Schreiber, Kraish and most publicly Jones will not be returning for Season 3, which does see Power alum Lela Loren, Devery Jacobs, Blythe Danner, Marilyn Manson, Julia Sweeney and Danny Trejo on the series now. What kind of America that third season will open to next year we will hopefully get a sense of on November 3 — at least in the real world.

Produced by Fremantle, American Gods is executive produced by Eglee, Gaiman, Anne Kenney, Damian Kindler, David Paul Francis, Mark Tinker, McShane, Craig Cegielski and Stefanie Berk.

Here is Gaiman’s full letter:

When we embarked upon making Season Three of American Gods, we had no idea how timely it would turn out to be. We knew we wanted to return to what people loved and responded to in the book: that it was time for Shadow to go to the little town of Lakeside and try to lose himself in normality.

And at the same time, in Season Three, we wanted to focus on the characters and their journeys. To show Shadow forging a path guided by the Gods of his ancestors, becoming more himself while deciding who he is and what side he’s on — humanity’s or that of the Gods.

We knew also that we wanted to continue to root the show in the landscapes of America. To explore what “America” means to its people and to talk about immigrants — about the very different people who came to this remarkable land and brought their gods with them. The new gods of phone and app and glitter demand our attention and our love, and the old gods want to mean something again.

America must be for all of us, and American Gods must reflect that. This season truly feels as if it does. It’s full of drama and emotion, the very real and the utterly strange, and it features some of the finest performances the show has yet seen. It brings back favorite characters, some in remarkable new ways, and we will encounter people and gods we’ve never met before. I’m proud of our brilliant cast — of Ricky and Emily, of Yetide and Ian, Bruce, Demore, Omid and all the rest — and of what the writers have done to bring the story back on track.

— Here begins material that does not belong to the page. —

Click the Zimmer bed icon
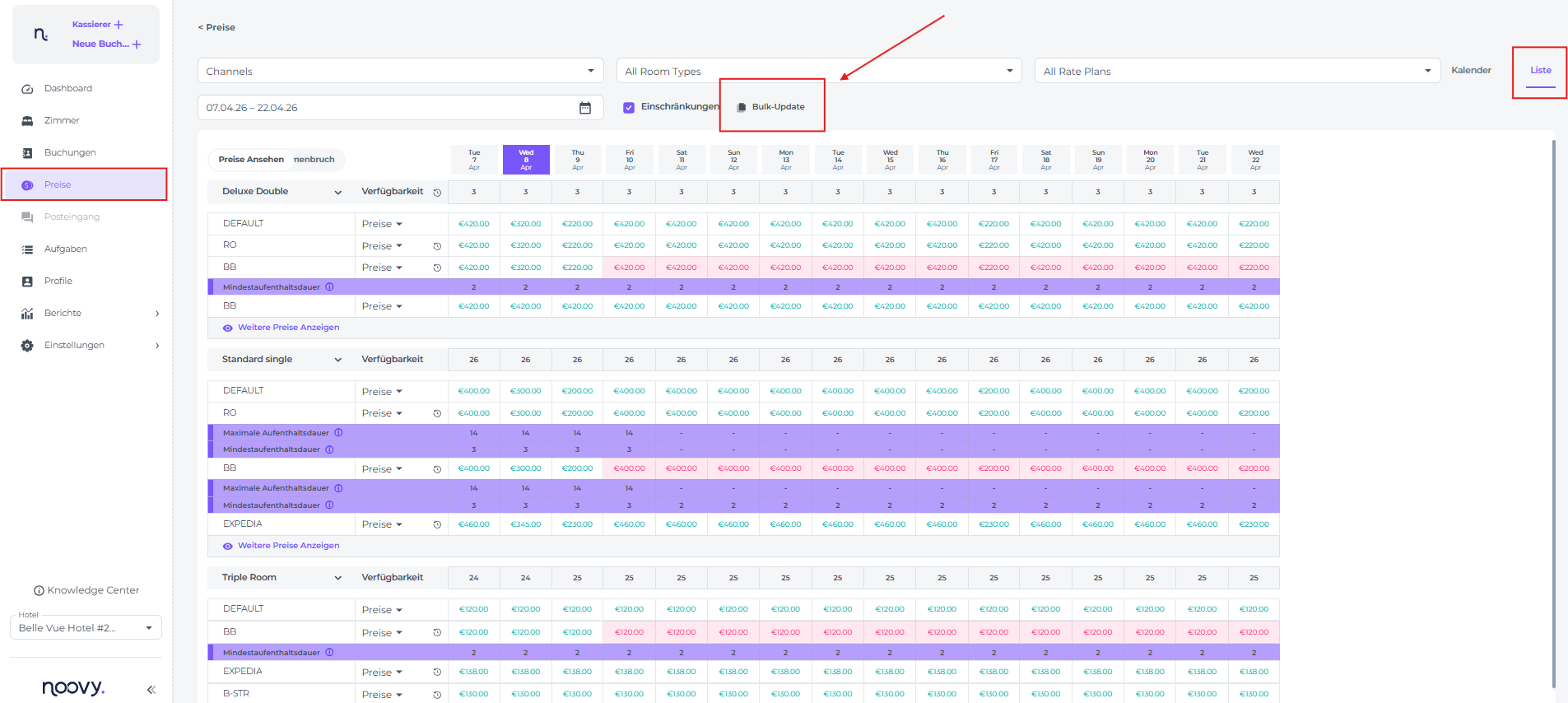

The struggles of the gods and the people in Season Three of American Gods are the struggles of America. We didn’t think it would prove as timely when we plotted it, nor did I think the novel would still be relevant when I wrote it over 20 years ago. But I’m glad it’s happening now, in a year when it feels as though diverse stories are being heard, and honored, and allowed to change the future.